Document section
-- Begin --
- The Washington Times - Tuesday, December 17, 2002

"Obviously running"
Al Gore said so himself in a broadcast interview with Charlie Rose barely three weeks ago: "I'd like to be president again."
So forgive the myriad pundits in Washington, and a columnist or two, who have egg on their faces this morning, held to their word by Political Predictions, a punditry-watchdog group (www.politicalpredictions.org) that holds unsuspecting commentators accountable for their oracular pronouncements:
Mr. Gore's "gonna get the nomination."
Terry Jeffrey, "Hardball," MSNBC, Dec. 5
"Al Gore will announce he's running for president before the end of the year."
Eleanor Clift, "The McLaughlin Group," Nov. 16
"Yes, I think he is the Democrats' Bob Dole."
Ann Coulter, predicting that Mr. Gore would run, be the nominee and lose the general election, "Hardball," MSNBC, Nov. 15
"I will say Al Gore."
John McLaughlin, answering his own question, "Who will be the 2004 Democratic nominee?" "The McLaughlin Group," Oct. 19
"I think he's running."
Robert George, "Late Edition," CNN, Oct. 6
"He's obviously running."
Jonah Goldberg, "Late Edition," CNN, Oct. 6
"He virtually announced his candidacy in San Francisco."
George Will, "Hardball," MSNBC, Sept. 26
"I think Al Gore will be the candidate."
Pat Buchanan, predicting that Mr. Gore will run for and win the Democratic nomination, C-SPAN, "Washington Journal," July 14
"Gore is obviously running."
Chris Matthews, "Hardball," MSNBC, July 12
"This column will go on record and predict that Mr. Gore will make a third run for the presidency."
John McCaslin, "Inside The Beltway," The Washington Times, July 5
Al Gore's "going to run for president again."
Jack Germond, "Inside Washington," WUSA-TV, March 23
So much for following Mr. Germond's lead.

I hereby resolve
'Tis the season for New Year's resolutions, and as we usher in 2003, we thought we'd give readers the opportunity to tell politicians in Washington what you'd like to see them resolve to do in the coming year.
-- End --
Material supplied
-- Begin --
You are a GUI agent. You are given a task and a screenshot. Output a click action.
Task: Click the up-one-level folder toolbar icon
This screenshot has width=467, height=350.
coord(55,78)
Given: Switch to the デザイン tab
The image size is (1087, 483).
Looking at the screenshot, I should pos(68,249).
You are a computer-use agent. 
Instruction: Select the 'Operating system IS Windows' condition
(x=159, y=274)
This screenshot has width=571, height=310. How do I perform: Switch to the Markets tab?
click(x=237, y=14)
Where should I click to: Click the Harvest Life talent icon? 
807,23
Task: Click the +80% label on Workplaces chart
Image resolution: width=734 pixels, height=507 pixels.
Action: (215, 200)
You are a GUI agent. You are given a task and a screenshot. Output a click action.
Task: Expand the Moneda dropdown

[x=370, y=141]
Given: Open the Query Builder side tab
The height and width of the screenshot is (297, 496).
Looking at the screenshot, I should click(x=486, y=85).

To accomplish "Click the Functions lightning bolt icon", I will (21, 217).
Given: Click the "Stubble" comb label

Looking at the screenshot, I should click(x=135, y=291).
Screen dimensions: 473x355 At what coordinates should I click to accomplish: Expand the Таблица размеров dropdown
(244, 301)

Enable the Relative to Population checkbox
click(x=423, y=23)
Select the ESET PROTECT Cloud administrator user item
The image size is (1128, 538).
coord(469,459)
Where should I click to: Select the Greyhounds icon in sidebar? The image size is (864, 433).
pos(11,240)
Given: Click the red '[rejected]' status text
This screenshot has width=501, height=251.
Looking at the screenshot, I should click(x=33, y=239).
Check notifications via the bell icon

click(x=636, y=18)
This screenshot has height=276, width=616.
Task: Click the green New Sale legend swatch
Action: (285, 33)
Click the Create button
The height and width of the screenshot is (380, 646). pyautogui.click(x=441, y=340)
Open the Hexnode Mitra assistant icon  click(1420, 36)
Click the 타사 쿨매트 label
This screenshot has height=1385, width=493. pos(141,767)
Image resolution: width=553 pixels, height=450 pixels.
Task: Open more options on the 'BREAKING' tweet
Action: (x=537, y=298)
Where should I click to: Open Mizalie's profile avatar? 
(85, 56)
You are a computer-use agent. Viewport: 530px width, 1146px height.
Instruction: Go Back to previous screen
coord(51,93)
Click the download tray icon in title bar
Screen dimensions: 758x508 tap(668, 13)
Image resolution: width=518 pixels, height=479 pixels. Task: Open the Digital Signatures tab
-- End --
Work instructions
A: In the column on predictions about Al Gore, retype the stretch from "I hereby resolve" through "the coming year.".
B: According to the column on predictions about Al Gore, on which program did Eleanor Clift say he would announce a presidential run before the end of the year?
C: Carry on the column on predictions about Al Gore from its final sentence.
The items are separate material and have no connection to the column on predictions about Al Gore.

Exercise results
A:
I hereby resolve
'Tis the season for New Year's resolutions, and as we usher in 2003, we thought we'd give readers the opportunity to tell politicians in Washington what you'd like to see them resolve to do in the coming year.

B: "The McLaughlin Group."

C:
Perhaps you'd be happy if a certain senator or congressman pledged to quit bickering with members of the opposite party. Maybe there's a stalled bill on Capitol Hill you'd like to see passed. Or perhaps you know of a judicial nominee who, solely for political reasons, has waited too long to assume the bench.
Is there a New Year's resolution you'd like President Bush to make?
Inside the Beltway will get the ball rolling with a resolution befitting Senate Republican Leader Trent Lott: "I resolve never to stick my foot in my mouth again."
See how easy that was?
So put on your thinking caps and send your, um, their New Year's resolutions, either by snail mail to John McCaslin, c/o The Washington Times, 3600 New York Ave. NE, Washington, D.C. 20002 or by e-mail to [email protected]
Please include the name of the politician(s) and the suggested resolution(s), along with your name (if preferred, initials will suffice) and hometown. On Monday, Dec. 30, we will publish as many resolutions as will fit into this space.

File a thank you
As an alternative to regular holiday-season mail programs suspended because of the anthrax mail attacks on Capitol Hill, Rep. Robin Hayes, North Carolina Republican, is urging Americans to remember the thousands of active military personnel stationed overseas by sending encouraging messages via the Web site https://anyservicemember.navy.mil.
"Our nation was attacked as never before on September 11, 2001, and once again we find ourselves at war," says Mr. Hayes, a member of the House Armed Services military personnel subcommittee. "And as we have all seen with the recent terror attacks around the world, the scourge of terrorism is still hard at work targeting innocent civilians.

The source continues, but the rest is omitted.